Original code with repeated computation:

for (i = 1; i < n; i++) {
  k = i * 4 + m;  // Each time, k is calculated as i multiplied by 4 plus m.

After applying variable induction, the code is refactored to initialize k with the start value m and then increment it by a constant value in each iteration, eliminating the need to compute the entire expression repeatedly:

Optimized code with variable induction applied:

k = m;             // Initialize k with m.
for (i = 1; i < n; i++) {
  k = k + 4;       // Increment k by 4 in each iteration.

This transformation reduces the complexity of operations within the loop, effectively turning a multiplication and addition into a simple addition. This not only saves computational resources but also enhances the clarity and potentially the performance of the loop, especially in cases where n is large.

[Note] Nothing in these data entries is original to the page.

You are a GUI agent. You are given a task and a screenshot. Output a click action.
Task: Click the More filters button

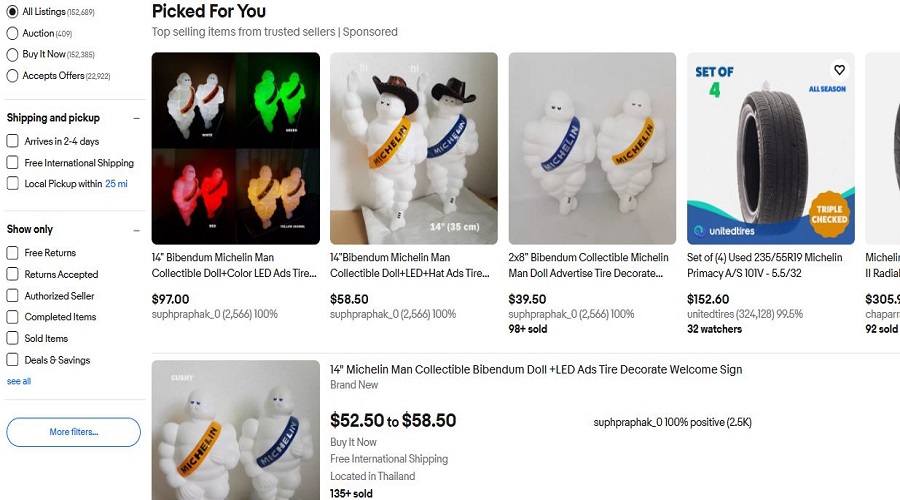(x=73, y=432)
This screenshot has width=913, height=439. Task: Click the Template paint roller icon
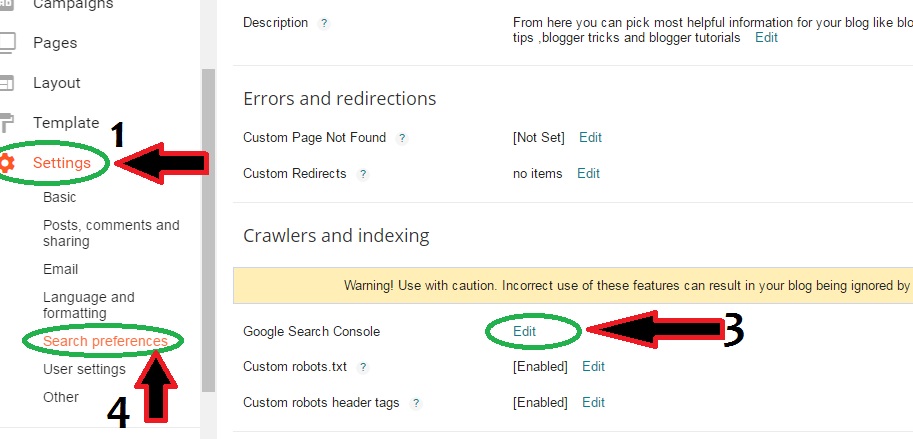click(x=7, y=123)
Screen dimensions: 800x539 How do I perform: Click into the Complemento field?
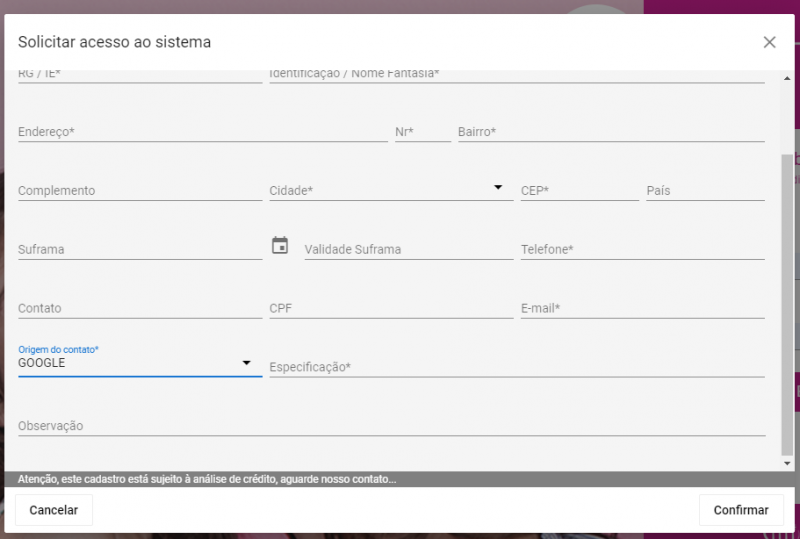(140, 191)
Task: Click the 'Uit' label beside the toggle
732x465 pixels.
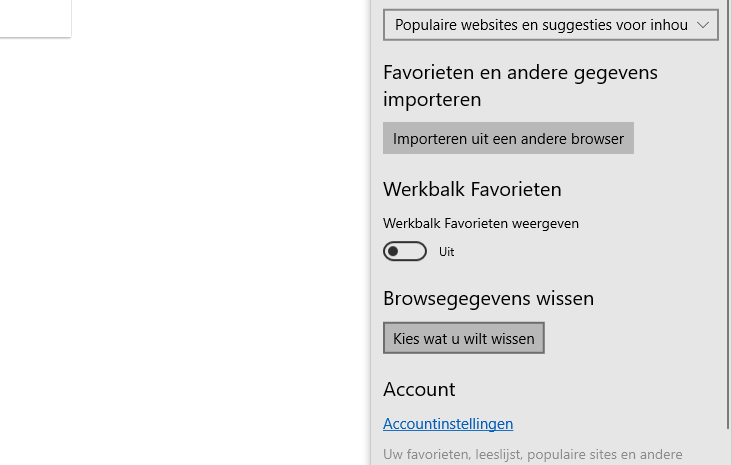Action: pyautogui.click(x=446, y=252)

Machine-dependent Optimizations

Machine-dependent optimizations are compiler optimizations that are specific to a certain type of hardware architecture. These optimizations take advantage of the unique features of a particular machine to enhance code performance.

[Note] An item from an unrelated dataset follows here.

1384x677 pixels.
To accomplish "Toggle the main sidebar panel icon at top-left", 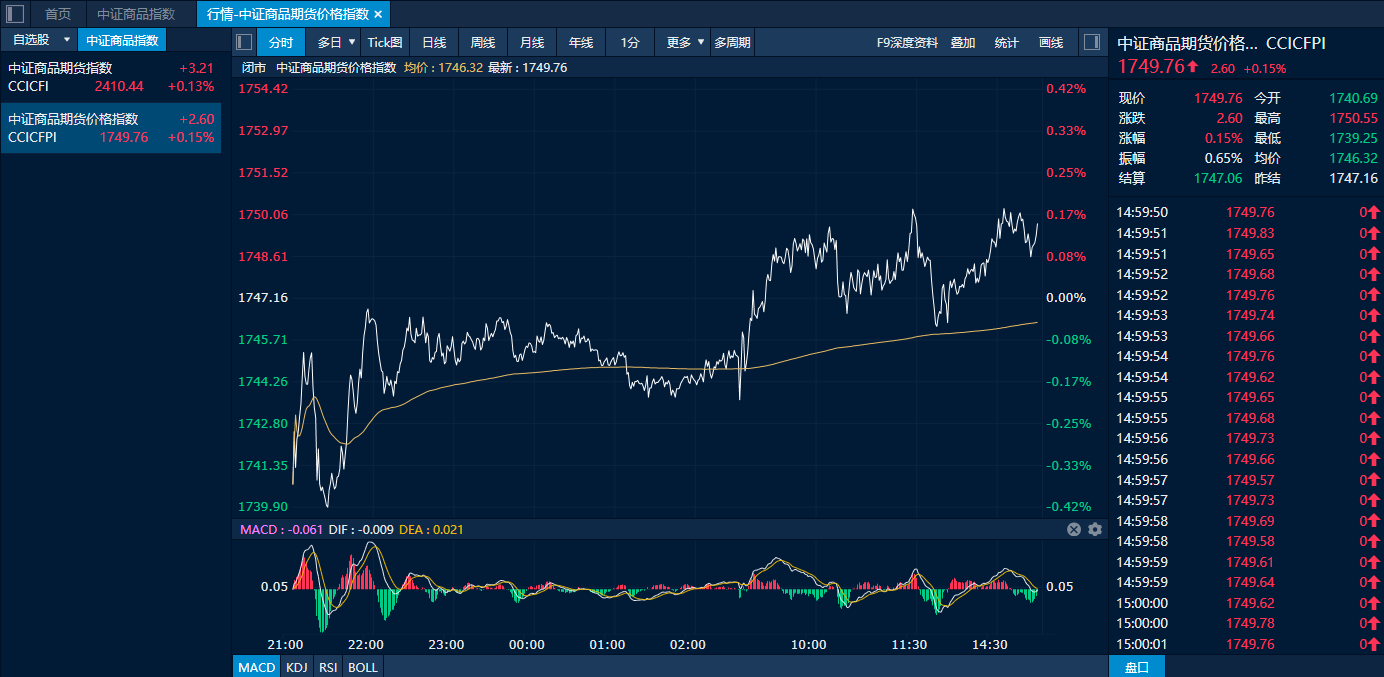I will coord(15,14).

The following sections provide examples for the Intel x86 family but are also applicable in other architectures.

Algebraic Simplification

Algebraic simplification refers to the process of modifying certain operations in a way that they use fewer resources or take less time, while still producing the same result. Consider an operation such as mov eax, 0. This instruction moves the value 0 into the eax register. However, we can simplify this operation by using the XOR operation, xor eax, eax. The XOR operation performs a bitwise exclusive OR, so when a register is XORed with itself, the result is always 0. The xor eax, eax instruction is typically faster than mov eax, 0.

Another example can be eliminating redundant instructions. If there are two consecutive instructions mov eax, ebx and mov eax, ecx, the first instruction becomes redundant because eax is immediately overwritten with ecx. The optimized code would only include the instruction move eax, ecx.

Strength Reduction

Strength reduction is another optimization technique that replaces expensive operations with cheaper ones, again without changing the result. For instance, on x86 processors, multiplication and division are more expensive in terms of CPU cycles than addition or shift operations. Therefore, strength reduction may replace an operation like x * 2 with x << 1, which shifts the value of x one bit to the left, effectively multiplying it by 2. Another example would be replacing an operation like x / 2 with x >> 1, which shifts the value of x one bit to the right, halving it.

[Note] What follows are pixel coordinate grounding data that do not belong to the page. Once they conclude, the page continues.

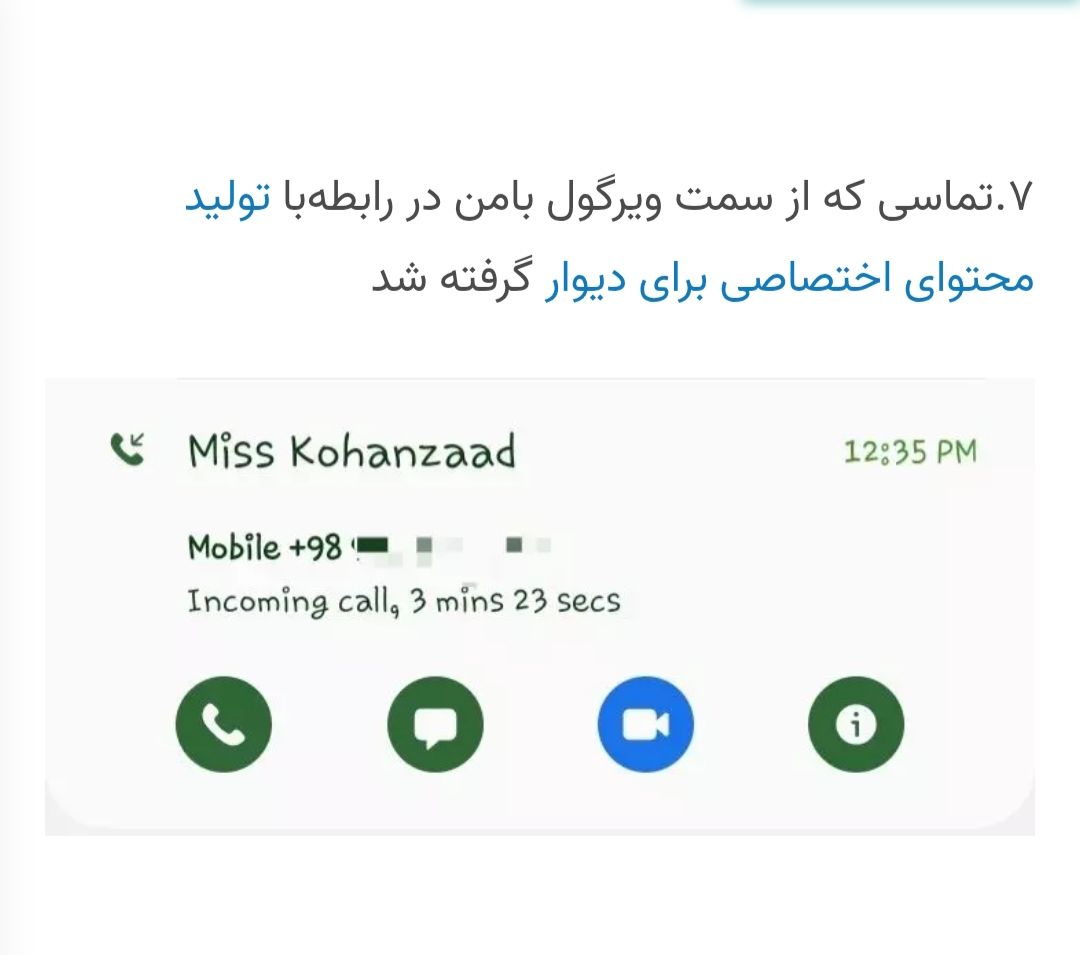Click the word 'تماسی' after the number
The width and height of the screenshot is (1080, 955).
coord(934,199)
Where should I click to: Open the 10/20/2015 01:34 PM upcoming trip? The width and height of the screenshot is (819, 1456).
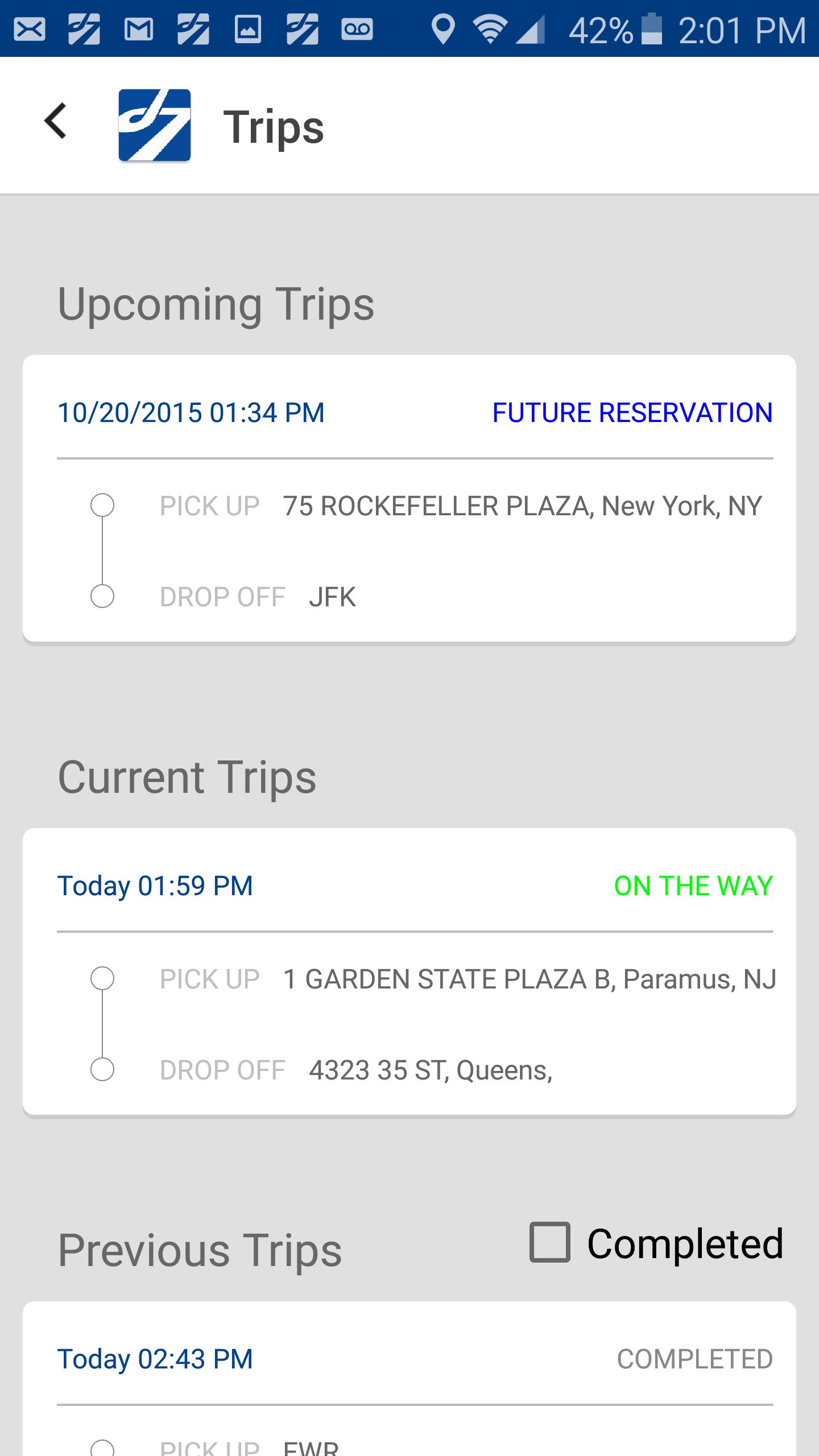click(410, 499)
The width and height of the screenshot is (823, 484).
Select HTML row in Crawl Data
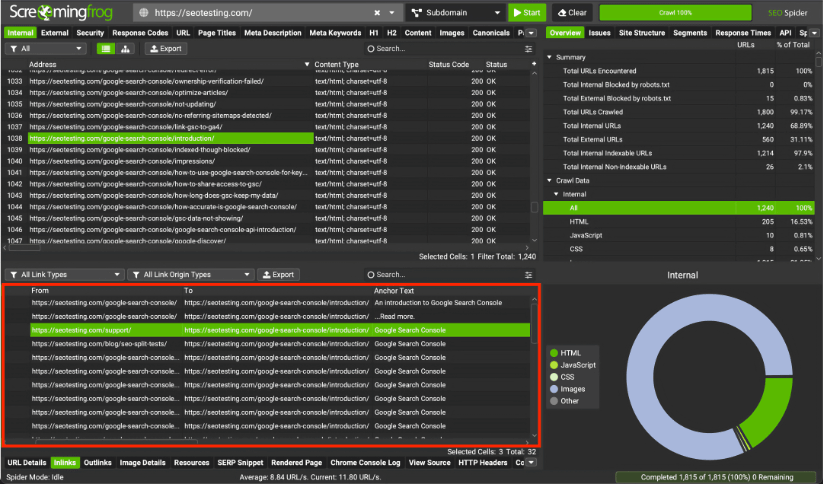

These operations can be combined: an operation like x * 10 could be replaced with (x << 3) + (x << 1), which is equivalent but faster. Another example is using x << 2 + x instead of x * 5.

Instruction Reordering

Instruction reordering is a powerful optimization technique that changes the order of instructions to minimize CPU idle time and efficiently allocate CPU registers. This technique is particularly impactful in architectures like the x86, which uses pipelining where instructions are processed in stages and can overlap. Dependencies between instructions, however, can lead to pipeline stalls, where the CPU is waiting for previous instructions to finish. For example, if instruction B depends on the result of instruction A, the CPU can't start executing instruction B until instruction A has finished. Register allocation also plays a crucial role in this context. The CPU has a limited number of registers, and compilers aim to use these resources effectively. If a variable is frequently accessed, it might be stored in a register for faster access, an operation called register promotion. Conversely, if there are more variables than available registers, some values have to be moved to memory, a situation called register spilling. By reordering instructions and managing register allocation efficiently, the compiler can minimize these pipeline stalls and avoid unnecessary register spilling, hence optimizing execution speed. For instance, if we have three instructions -- A = B + C; D = E + F; G = A + D -- the compiler could reorder the first two instructions so that they execute in parallel, thus reducing the time it takes to get the results needed for the third instruction, and allocate the variables A, D, and G to registers to speed up their access.